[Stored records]
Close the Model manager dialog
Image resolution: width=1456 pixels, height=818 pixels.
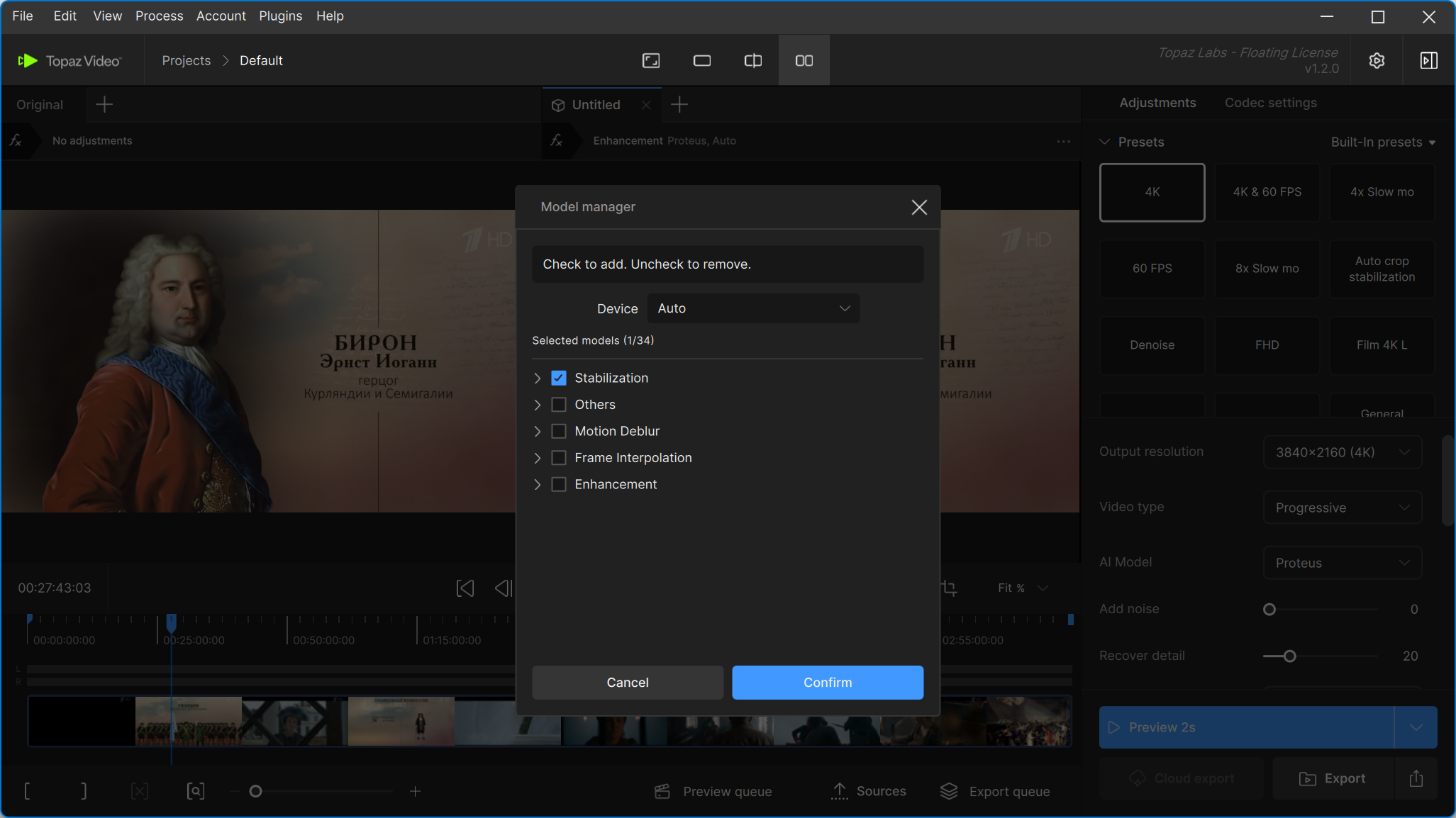pyautogui.click(x=919, y=207)
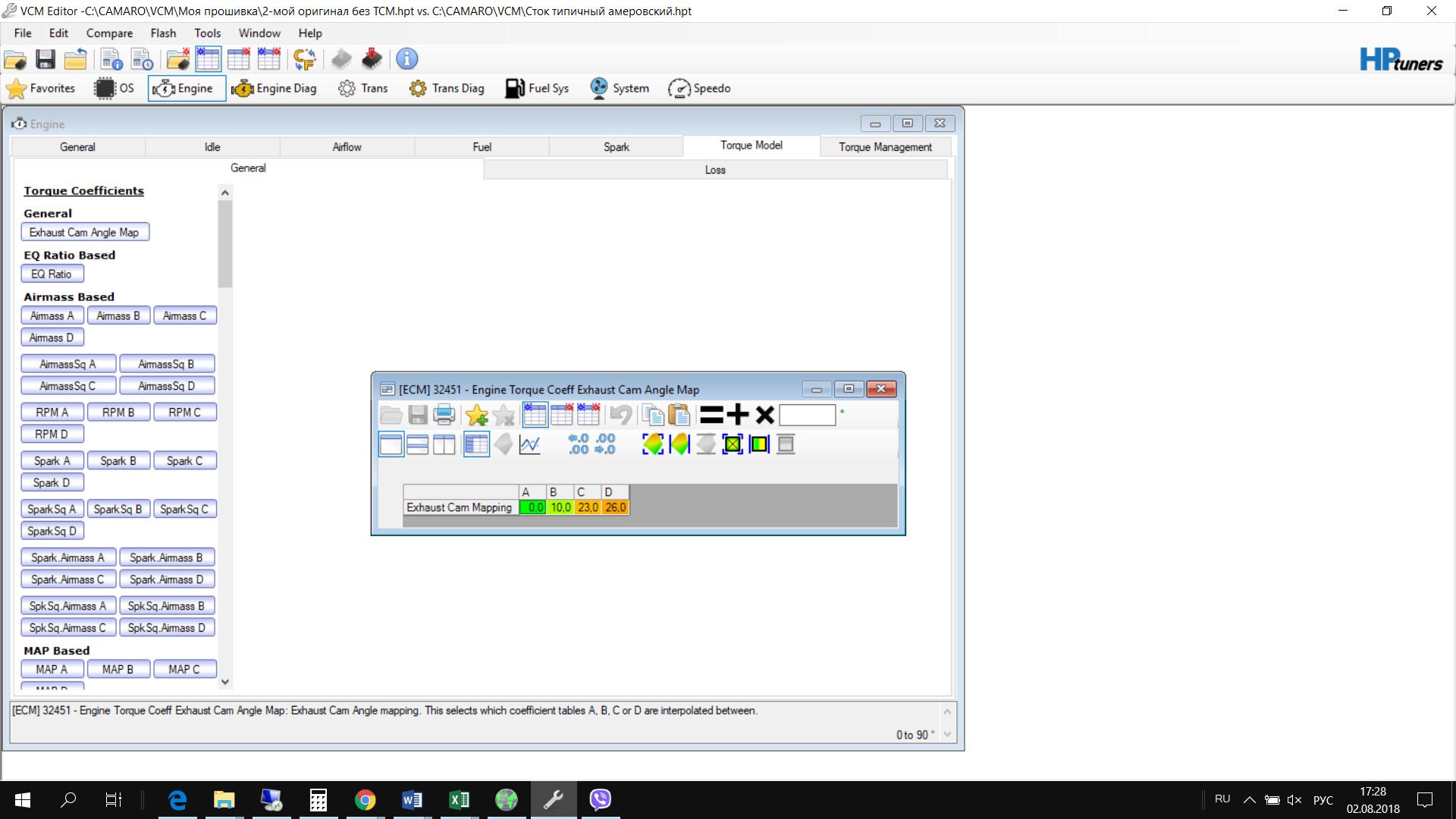Toggle vertical split view layout icon
Viewport: 1456px width, 819px height.
[x=444, y=444]
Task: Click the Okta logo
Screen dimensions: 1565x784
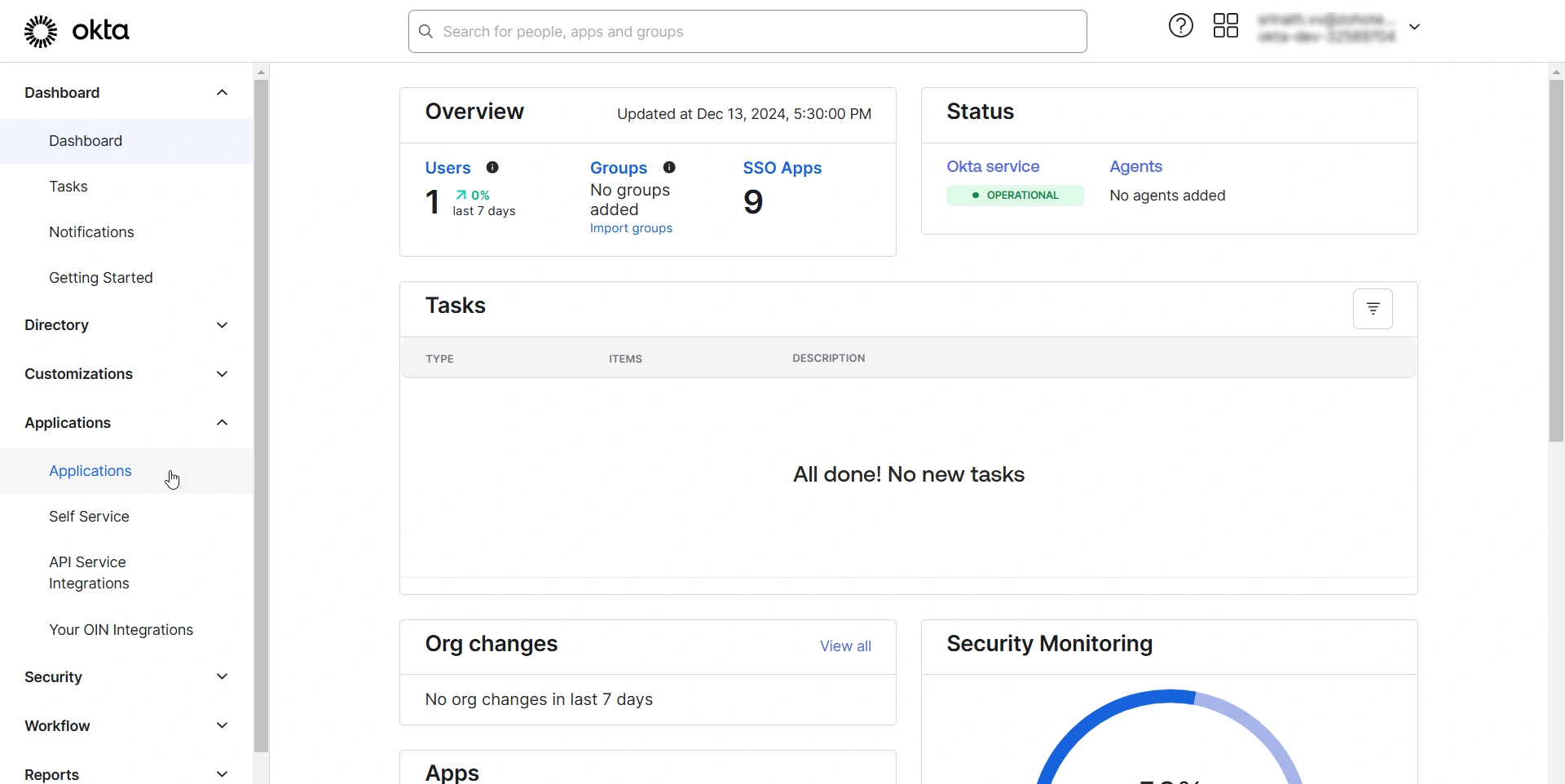Action: pos(77,31)

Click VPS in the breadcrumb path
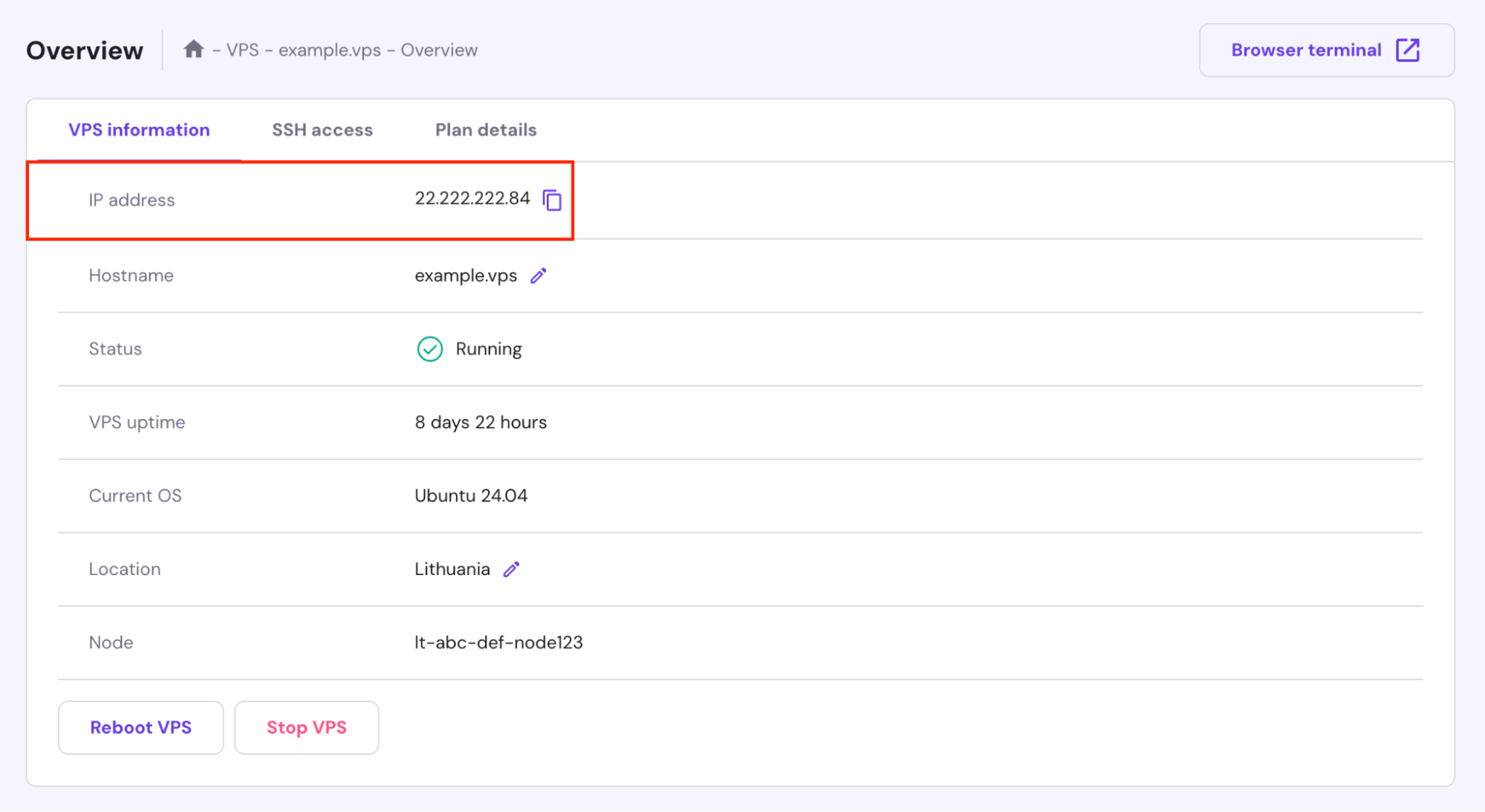pos(242,50)
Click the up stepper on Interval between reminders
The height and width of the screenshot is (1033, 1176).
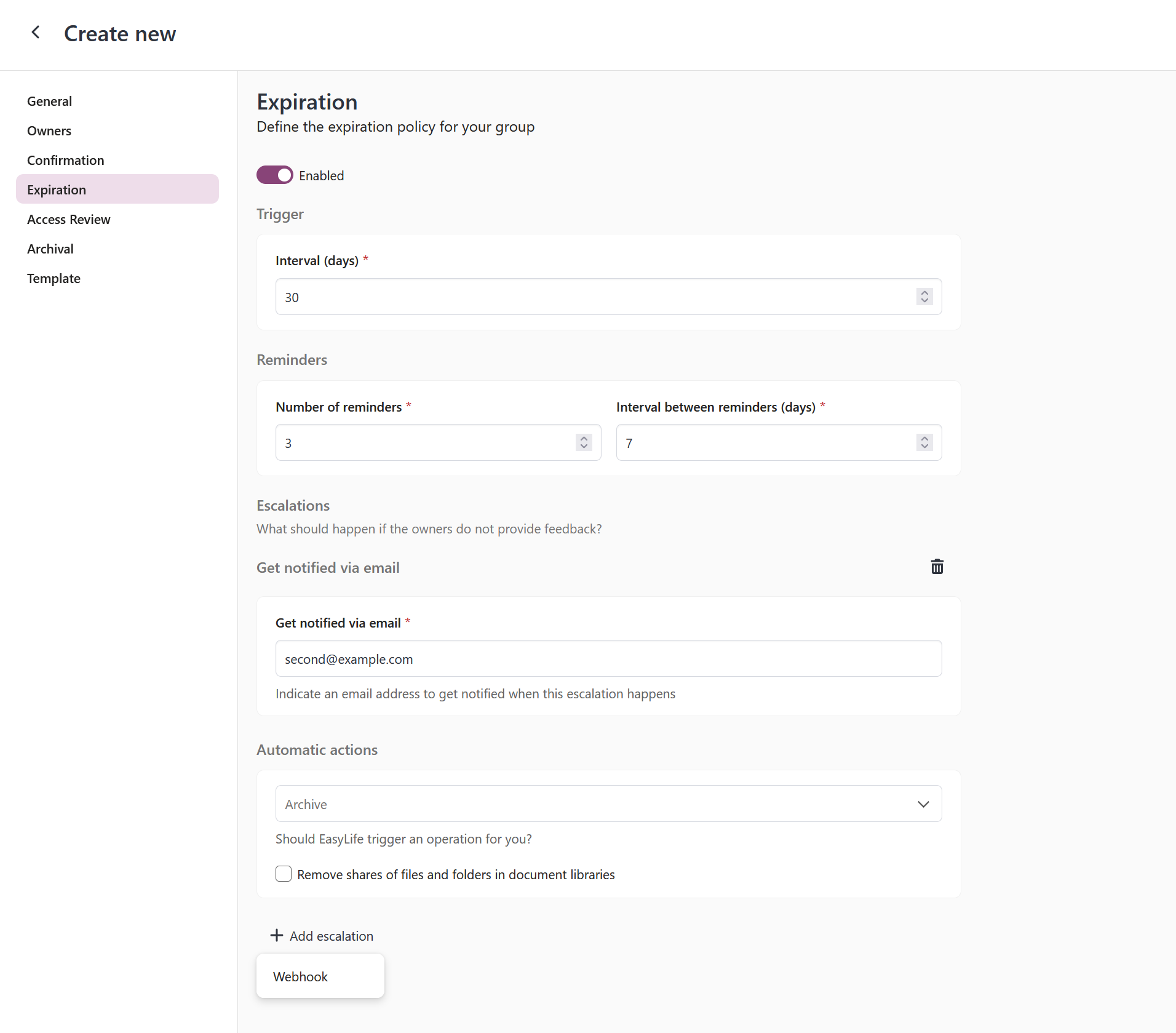pyautogui.click(x=924, y=438)
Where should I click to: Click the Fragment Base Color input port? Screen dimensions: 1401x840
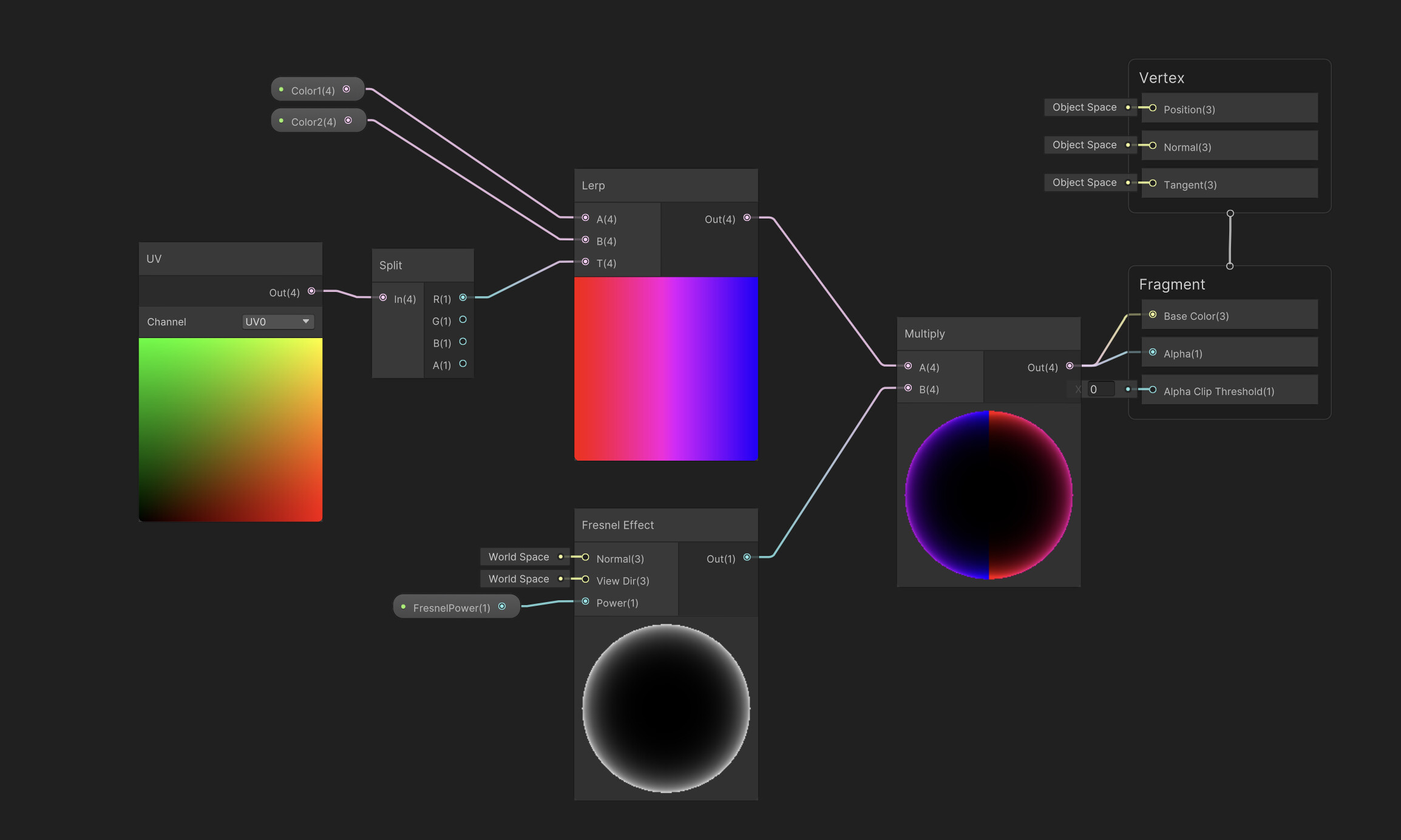[1152, 314]
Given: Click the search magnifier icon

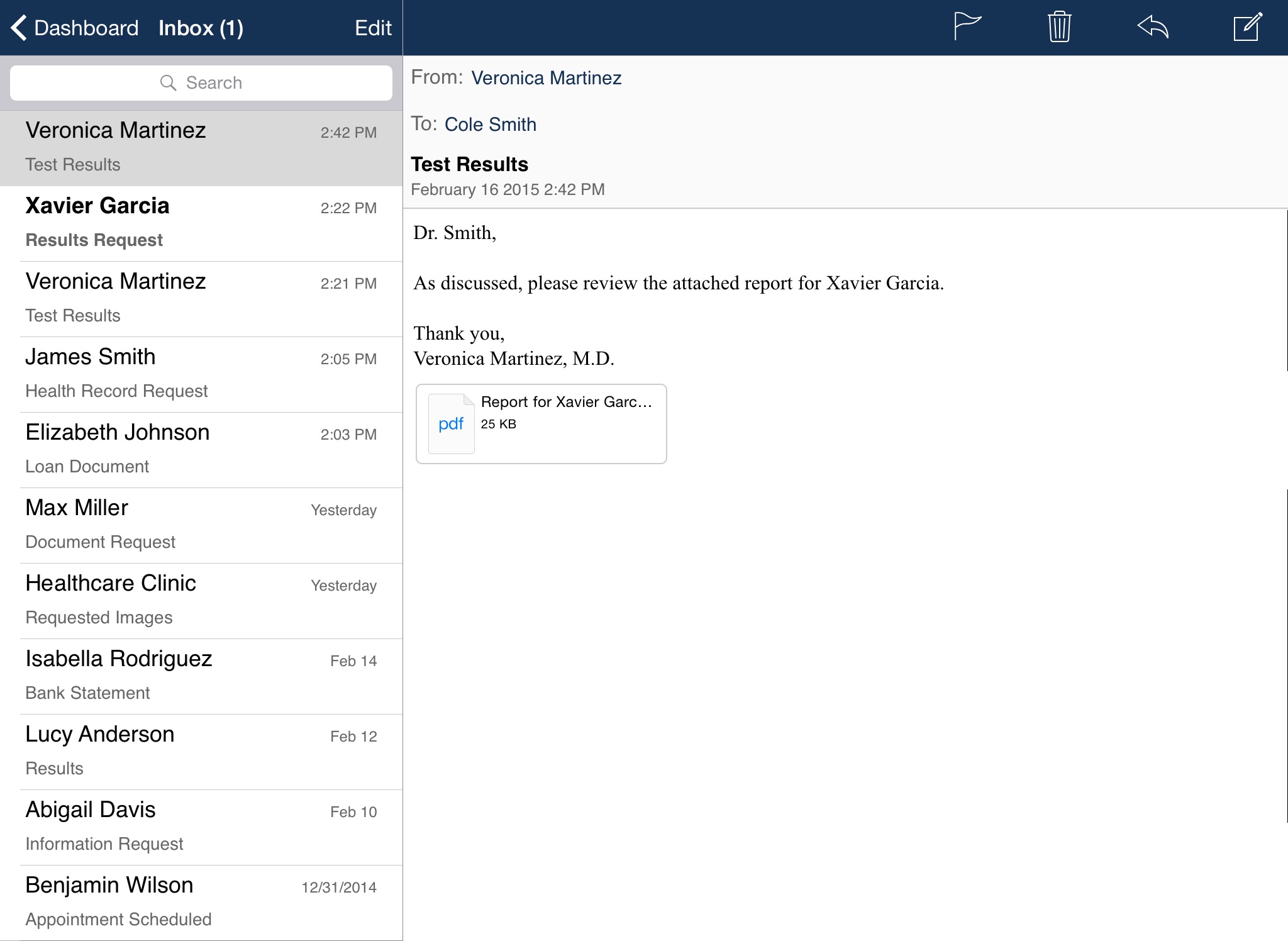Looking at the screenshot, I should click(x=168, y=83).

**Your task:** What is needed here is each line above set down word for word, minus the images.

**Final answer:**
Close the Model manager dialog
Image resolution: width=1456 pixels, height=818 pixels.
pyautogui.click(x=919, y=207)
Toggle vertical split view layout icon
Viewport: 1456px width, 819px height.
[x=444, y=444]
Task: Click the Okta logo
Screen dimensions: 1565x784
Action: pos(77,31)

Click VPS in the breadcrumb path
pos(242,50)
Click the up stepper on Interval between reminders
The height and width of the screenshot is (1033, 1176).
pyautogui.click(x=924, y=438)
Where should I click to: Click the Fragment Base Color input port? Screen dimensions: 1401x840
[1152, 314]
Given: Click the search magnifier icon

Looking at the screenshot, I should click(x=168, y=83).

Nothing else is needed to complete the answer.